(Text and item location entries)
+++++

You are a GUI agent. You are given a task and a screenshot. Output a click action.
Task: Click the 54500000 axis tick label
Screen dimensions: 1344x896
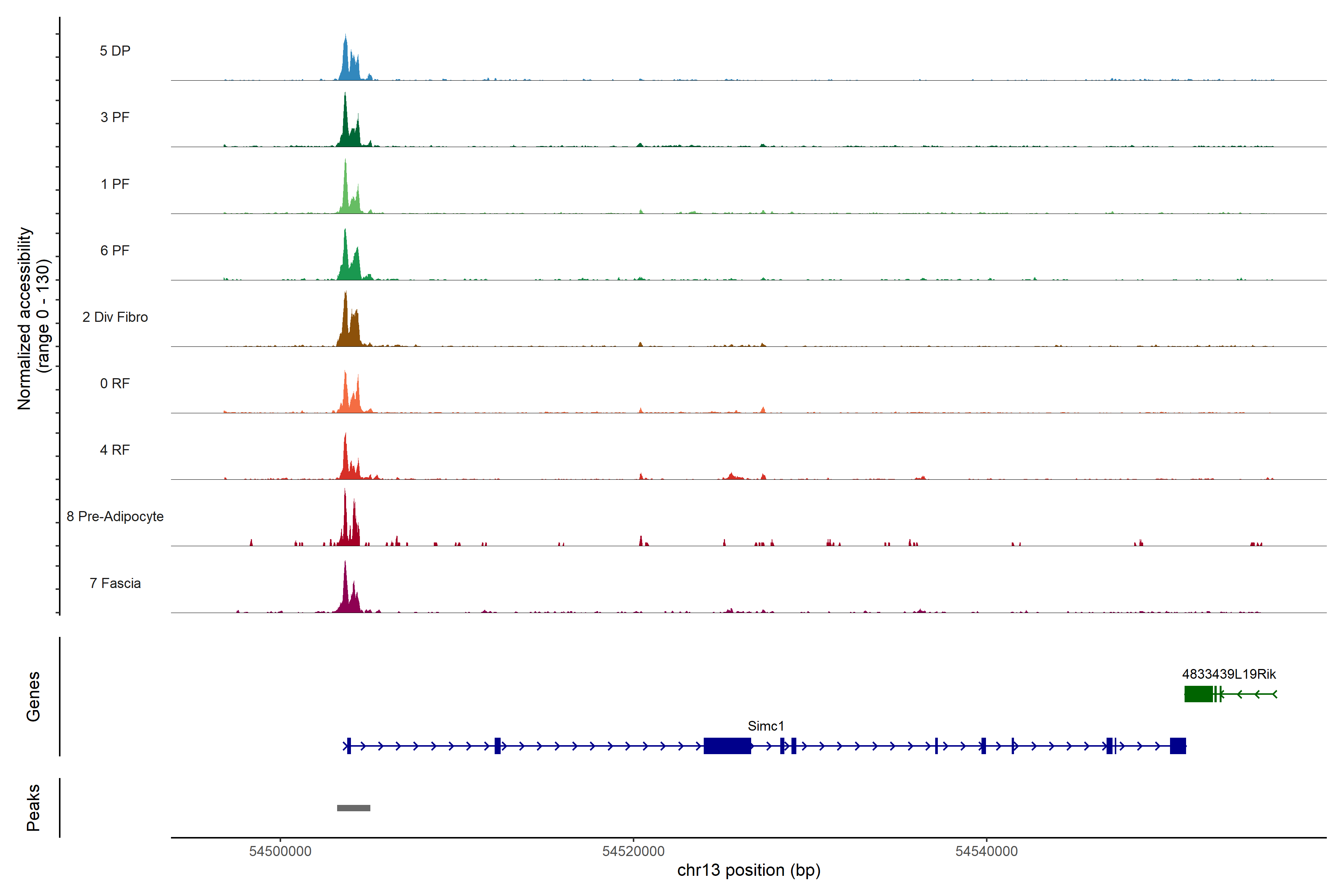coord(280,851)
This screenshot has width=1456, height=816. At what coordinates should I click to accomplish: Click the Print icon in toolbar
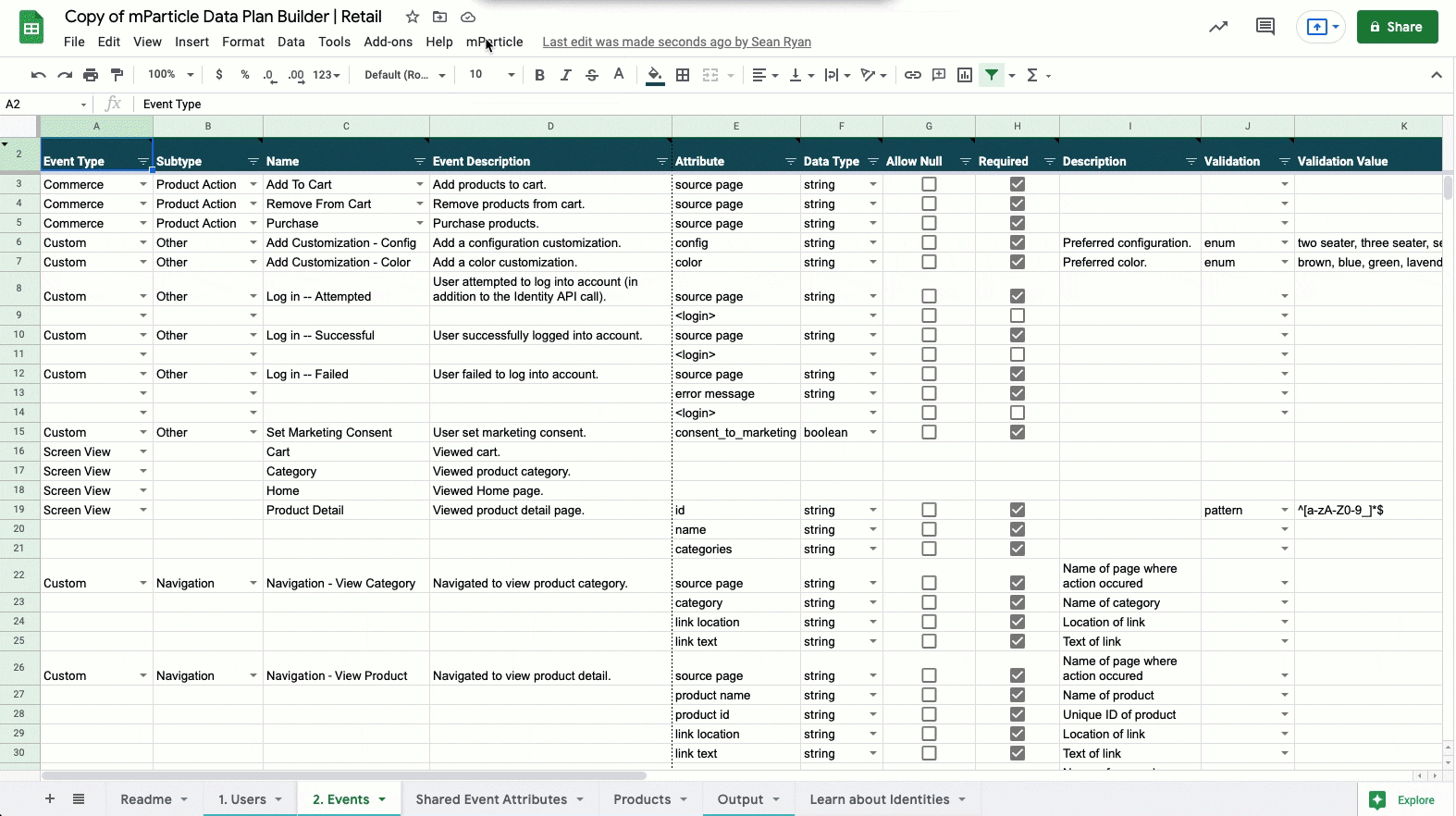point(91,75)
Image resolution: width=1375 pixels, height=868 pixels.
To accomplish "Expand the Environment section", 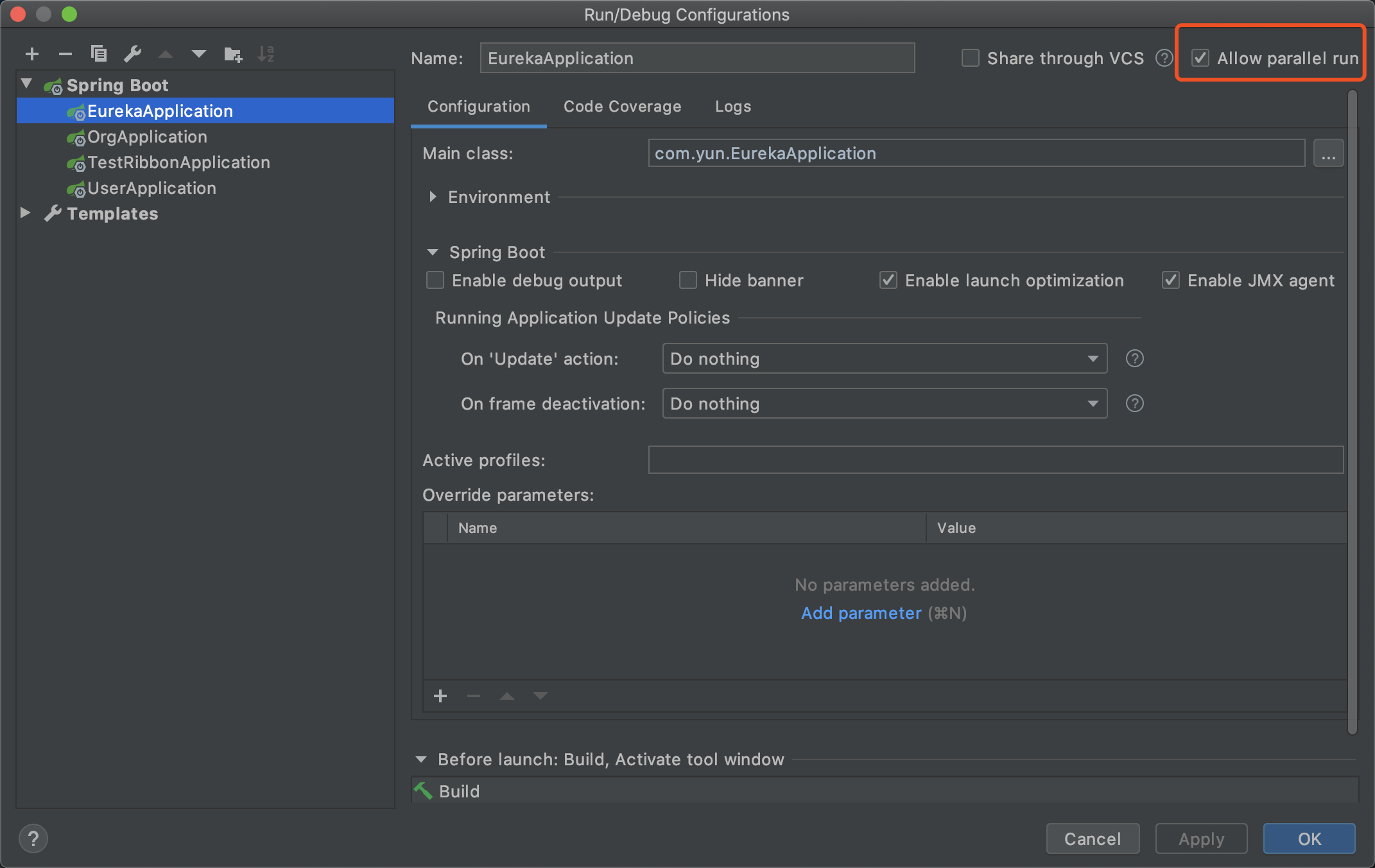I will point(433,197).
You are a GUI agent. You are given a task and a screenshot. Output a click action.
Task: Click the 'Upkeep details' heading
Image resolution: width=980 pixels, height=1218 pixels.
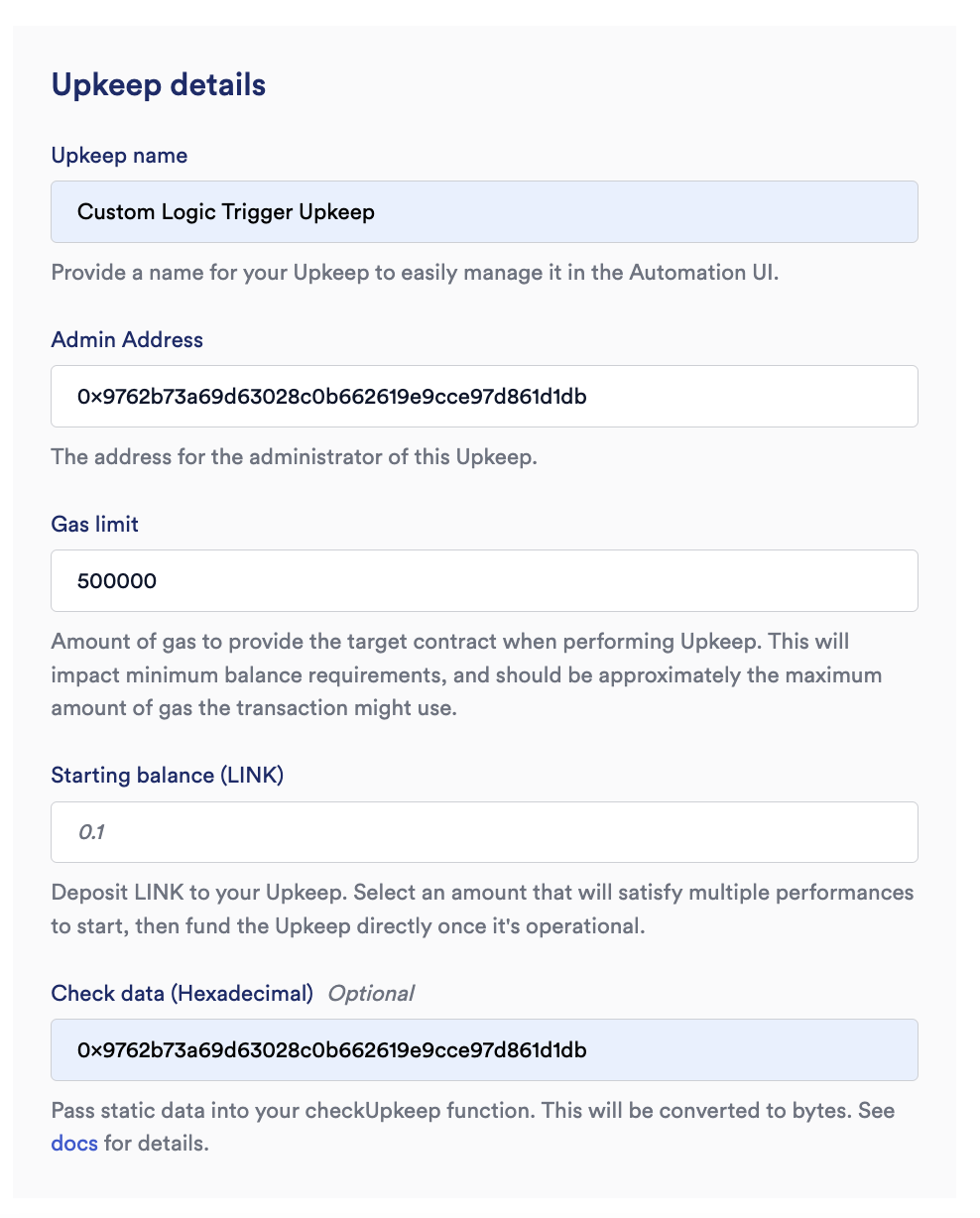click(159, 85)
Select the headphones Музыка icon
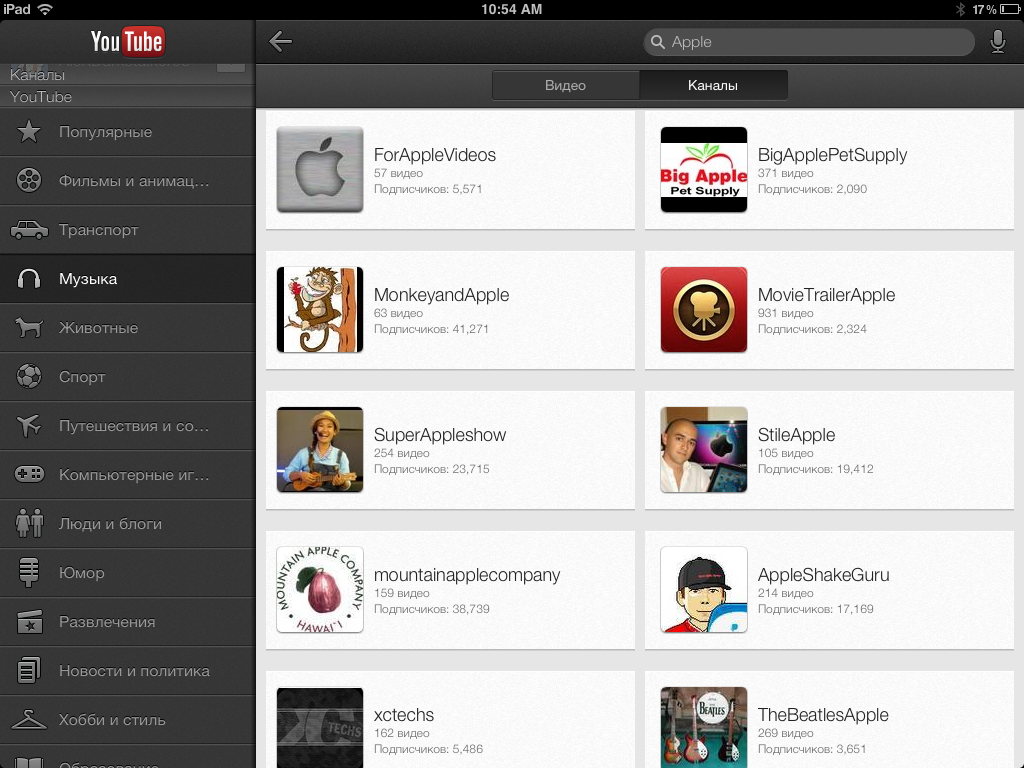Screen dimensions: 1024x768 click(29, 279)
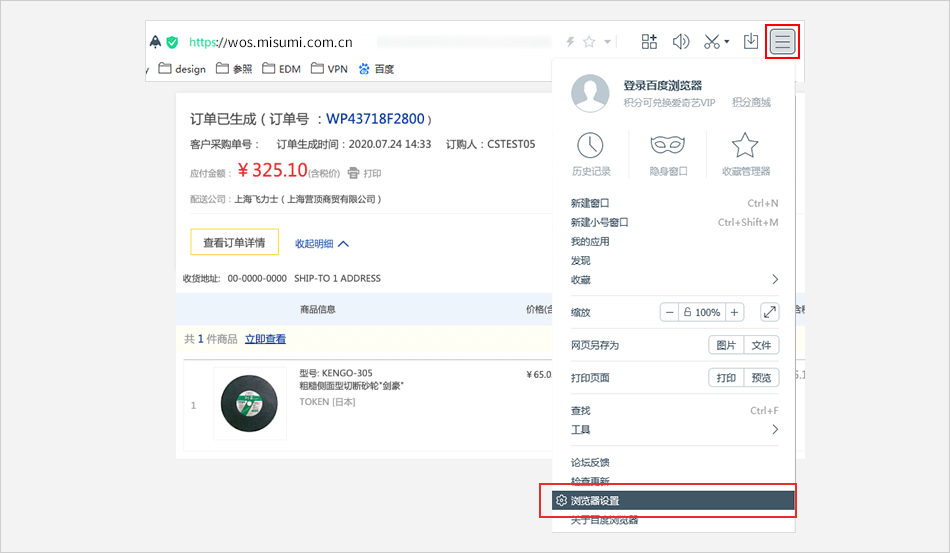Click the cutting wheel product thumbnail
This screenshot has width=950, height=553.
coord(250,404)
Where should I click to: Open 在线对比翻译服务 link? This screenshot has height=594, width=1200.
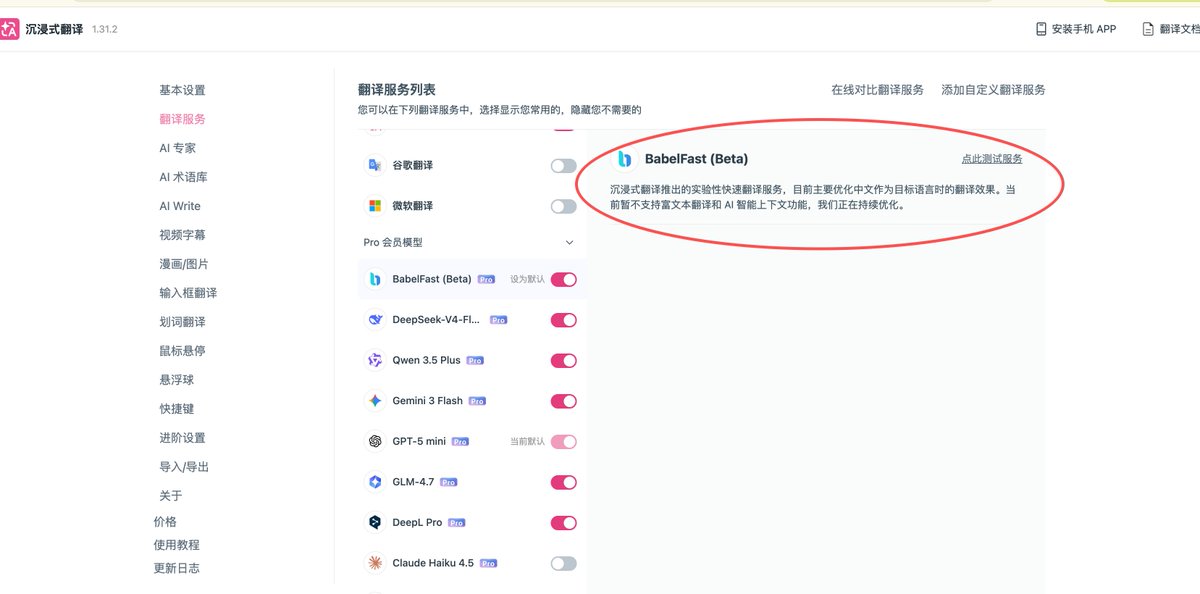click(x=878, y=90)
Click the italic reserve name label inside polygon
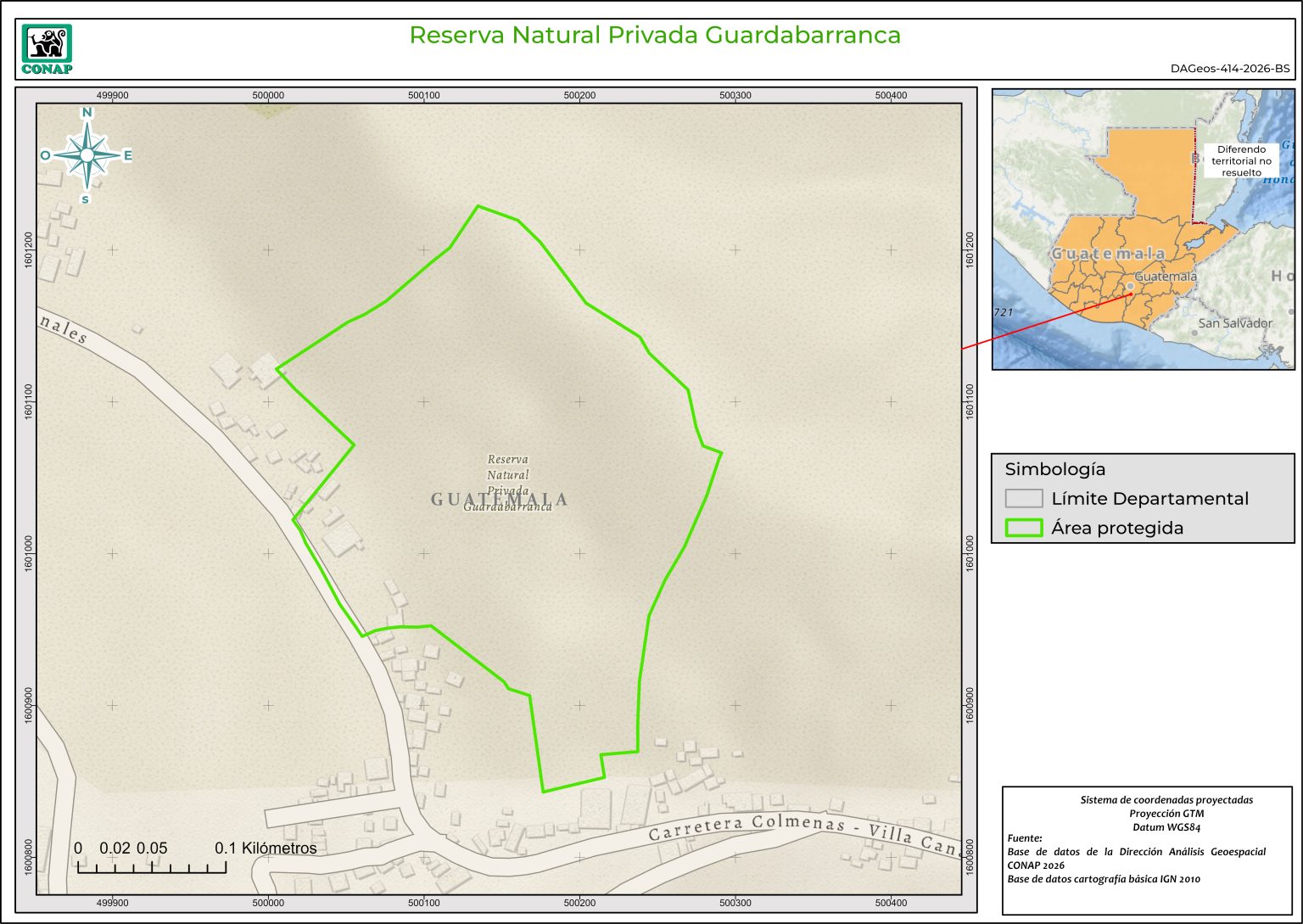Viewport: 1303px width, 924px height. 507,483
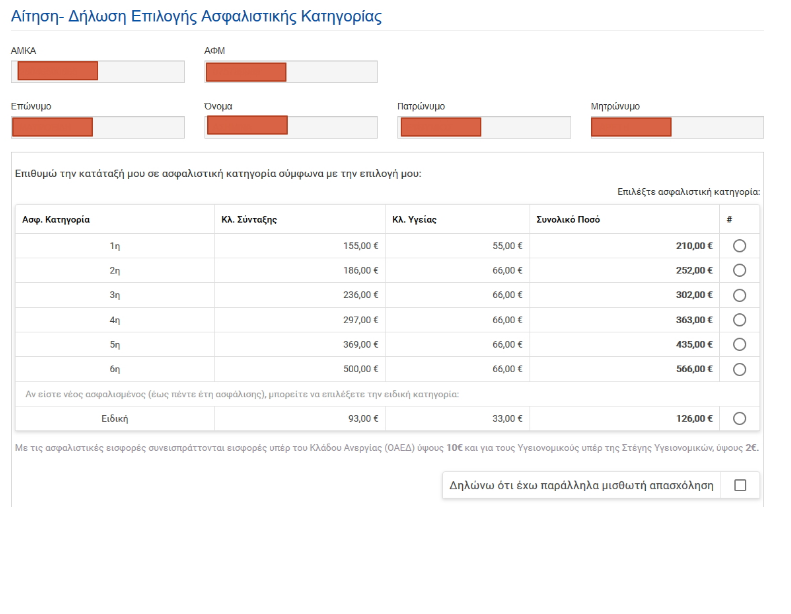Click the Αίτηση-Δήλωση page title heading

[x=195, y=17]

+++++

Rescale the rows from the very first line through the line holding "point(91,75)", both included. Reproduce each of those lines in full, requests too, with every coordinate in the answers multiplied by 2 and rounded to a whole number, halves rounding up, and omit the pictures.

You are a GUI agent. You are given a task and a screenshot. Output a click action.
Task: Click the 54500000 axis tick label
Screen dimensions: 1344x896
coord(560,1702)
This screenshot has width=1456, height=816. At what coordinates should I click to accomplish: Click the Print icon in toolbar
point(182,150)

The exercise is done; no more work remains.